Große Neuigkeiten aus WSG-ADAPT-HR+/HER2−: Neue Analysen zeigen, wie das endokrine Ansprechen dabei helfen kann, Therapieentscheidungen bei frühem HR+/HER2− Brustkrebs noch genauer auf die einzelne Patientin abzustimmen.
Die Auswertungen basieren auf einem außergewöhnlich großen Datensatz mit 2.230 Teilnehmenden aus der Chemotherapie-Substudie und 2.135 Teilnehmenden aus der Substudie zur endokrinen Therapie. Besonders spannend: pN0–1-PatientInnen, die nach Beurteilung ihres endokrinen Ansprechens allein endokrin behandelt wurden und die Kriterien der NATALEE-, aber nicht der monarchE-Studie erfüllten, hatten nur geringfügig schlechtere Ergebnisse als die Niedrigrisikogruppe.
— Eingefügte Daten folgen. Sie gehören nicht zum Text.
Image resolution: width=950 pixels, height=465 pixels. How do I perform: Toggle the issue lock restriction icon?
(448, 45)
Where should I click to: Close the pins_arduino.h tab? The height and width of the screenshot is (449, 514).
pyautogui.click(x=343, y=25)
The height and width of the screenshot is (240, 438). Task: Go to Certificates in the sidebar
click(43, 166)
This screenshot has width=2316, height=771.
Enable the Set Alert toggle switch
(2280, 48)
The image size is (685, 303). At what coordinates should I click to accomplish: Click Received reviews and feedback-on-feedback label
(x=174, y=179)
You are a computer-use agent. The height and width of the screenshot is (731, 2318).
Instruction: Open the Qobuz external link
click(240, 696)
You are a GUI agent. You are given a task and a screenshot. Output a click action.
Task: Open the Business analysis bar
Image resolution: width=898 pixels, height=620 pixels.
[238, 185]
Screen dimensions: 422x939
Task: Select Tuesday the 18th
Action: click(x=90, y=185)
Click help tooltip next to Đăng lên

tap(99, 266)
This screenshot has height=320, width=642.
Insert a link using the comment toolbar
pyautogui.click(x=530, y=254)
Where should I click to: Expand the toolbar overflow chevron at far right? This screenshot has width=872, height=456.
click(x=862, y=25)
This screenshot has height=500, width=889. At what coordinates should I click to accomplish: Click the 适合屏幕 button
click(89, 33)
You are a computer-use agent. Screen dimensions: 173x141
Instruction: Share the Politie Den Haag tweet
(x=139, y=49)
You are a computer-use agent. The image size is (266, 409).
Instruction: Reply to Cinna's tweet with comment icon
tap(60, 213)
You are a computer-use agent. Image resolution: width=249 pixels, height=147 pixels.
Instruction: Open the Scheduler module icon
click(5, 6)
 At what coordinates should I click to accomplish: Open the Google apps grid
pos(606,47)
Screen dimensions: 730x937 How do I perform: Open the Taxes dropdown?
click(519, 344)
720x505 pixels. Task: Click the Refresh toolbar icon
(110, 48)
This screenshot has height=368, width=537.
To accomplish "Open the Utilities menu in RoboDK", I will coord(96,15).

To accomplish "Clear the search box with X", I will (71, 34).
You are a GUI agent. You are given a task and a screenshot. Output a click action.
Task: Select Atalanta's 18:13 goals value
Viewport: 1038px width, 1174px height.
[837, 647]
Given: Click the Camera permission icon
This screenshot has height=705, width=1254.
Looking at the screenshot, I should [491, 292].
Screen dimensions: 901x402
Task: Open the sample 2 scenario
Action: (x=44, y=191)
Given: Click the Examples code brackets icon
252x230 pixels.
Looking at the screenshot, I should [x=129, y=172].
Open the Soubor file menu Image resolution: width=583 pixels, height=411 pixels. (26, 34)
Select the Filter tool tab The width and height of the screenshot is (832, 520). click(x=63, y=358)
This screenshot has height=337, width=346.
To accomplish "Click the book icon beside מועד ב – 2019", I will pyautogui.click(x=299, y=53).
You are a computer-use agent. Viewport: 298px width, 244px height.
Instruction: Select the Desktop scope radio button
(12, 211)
Das ist ein starkes Signal für die personalisierte Brustkrebstherapie: Das endokrine Ansprechen kann zusätzliche, klinisch wertvolle Informationen liefern und so die Entscheidung über eine mögliche Therapieeskalation mit einem adjuvanten CDK4/6-Inhibitor unterstützen. Ein weiterer wichtiger Schritt auf dem Weg zu einer Behandlung, die sich noch genauer am individuellen Risiko orientiert.